Please print every record below exactly as it appears.

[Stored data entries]
+++

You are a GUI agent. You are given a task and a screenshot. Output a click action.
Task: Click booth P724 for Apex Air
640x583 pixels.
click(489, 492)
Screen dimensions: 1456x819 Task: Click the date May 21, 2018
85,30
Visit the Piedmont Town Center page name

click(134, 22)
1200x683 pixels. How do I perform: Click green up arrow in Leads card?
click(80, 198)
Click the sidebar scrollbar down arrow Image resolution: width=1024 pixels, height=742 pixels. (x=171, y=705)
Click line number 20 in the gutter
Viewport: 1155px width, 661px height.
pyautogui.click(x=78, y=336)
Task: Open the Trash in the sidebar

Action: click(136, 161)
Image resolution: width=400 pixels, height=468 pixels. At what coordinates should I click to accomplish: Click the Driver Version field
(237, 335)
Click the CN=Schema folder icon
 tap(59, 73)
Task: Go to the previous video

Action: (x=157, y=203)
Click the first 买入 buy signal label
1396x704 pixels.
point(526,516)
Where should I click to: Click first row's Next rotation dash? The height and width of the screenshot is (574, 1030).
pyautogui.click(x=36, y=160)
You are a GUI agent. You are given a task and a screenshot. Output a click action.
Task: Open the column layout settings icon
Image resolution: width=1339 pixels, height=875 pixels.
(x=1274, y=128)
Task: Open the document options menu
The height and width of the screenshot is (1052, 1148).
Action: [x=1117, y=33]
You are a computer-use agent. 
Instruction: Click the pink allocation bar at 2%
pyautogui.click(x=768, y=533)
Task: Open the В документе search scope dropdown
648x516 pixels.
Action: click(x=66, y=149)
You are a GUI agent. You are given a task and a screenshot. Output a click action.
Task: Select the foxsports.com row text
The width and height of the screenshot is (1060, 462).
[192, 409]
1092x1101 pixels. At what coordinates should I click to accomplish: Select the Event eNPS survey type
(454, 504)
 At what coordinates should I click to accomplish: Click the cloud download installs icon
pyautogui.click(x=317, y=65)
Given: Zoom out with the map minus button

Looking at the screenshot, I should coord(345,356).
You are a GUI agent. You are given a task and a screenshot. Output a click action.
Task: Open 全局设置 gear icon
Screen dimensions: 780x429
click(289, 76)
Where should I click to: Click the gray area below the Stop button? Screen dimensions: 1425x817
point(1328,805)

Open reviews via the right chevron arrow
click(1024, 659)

+++

**ANSWER SECTION**
You are a GUI agent. You are given a task and a screenshot. Output a click action.
Task: Click booth P724 for Apex Air
640x583 pixels.
click(489, 492)
Screen dimensions: 1456x819 Task: Click the date May 21, 2018
85,30
Visit the Piedmont Town Center page name

click(134, 22)
1200x683 pixels. How do I perform: Click green up arrow in Leads card?
click(80, 198)
Click the sidebar scrollbar down arrow Image resolution: width=1024 pixels, height=742 pixels. (x=171, y=705)
Click line number 20 in the gutter
Viewport: 1155px width, 661px height.
pyautogui.click(x=78, y=336)
Task: Open the Trash in the sidebar

Action: click(136, 161)
Image resolution: width=400 pixels, height=468 pixels. At what coordinates should I click to accomplish: Click the Driver Version field
(237, 335)
Click the CN=Schema folder icon
 tap(59, 73)
Task: Go to the previous video

Action: (x=157, y=203)
Click the first 买入 buy signal label
1396x704 pixels.
point(526,516)
Where should I click to: Click first row's Next rotation dash? The height and width of the screenshot is (574, 1030).
pyautogui.click(x=36, y=160)
You are a GUI agent. You are given a task and a screenshot. Output a click action.
Task: Open the column layout settings icon
Image resolution: width=1339 pixels, height=875 pixels.
(x=1274, y=128)
Task: Open the document options menu
The height and width of the screenshot is (1052, 1148).
Action: [x=1117, y=33]
You are a computer-use agent. 
Instruction: Click the pink allocation bar at 2%
pyautogui.click(x=768, y=533)
Task: Open the В документе search scope dropdown
648x516 pixels.
Action: click(x=66, y=149)
You are a GUI agent. You are given a task and a screenshot. Output a click action.
Task: Select the foxsports.com row text
The width and height of the screenshot is (1060, 462).
[192, 409]
1092x1101 pixels. At what coordinates should I click to accomplish: Select the Event eNPS survey type
(454, 504)
 At what coordinates should I click to accomplish: Click the cloud download installs icon
pyautogui.click(x=317, y=65)
Given: Zoom out with the map minus button

Looking at the screenshot, I should coord(345,356).
You are a GUI agent. You are given a task and a screenshot. Output a click action.
Task: Open 全局设置 gear icon
Screen dimensions: 780x429
click(289, 76)
Where should I click to: Click the gray area below the Stop button? Screen dimensions: 1425x817
point(1328,805)

Open reviews via the right chevron arrow
click(1024, 659)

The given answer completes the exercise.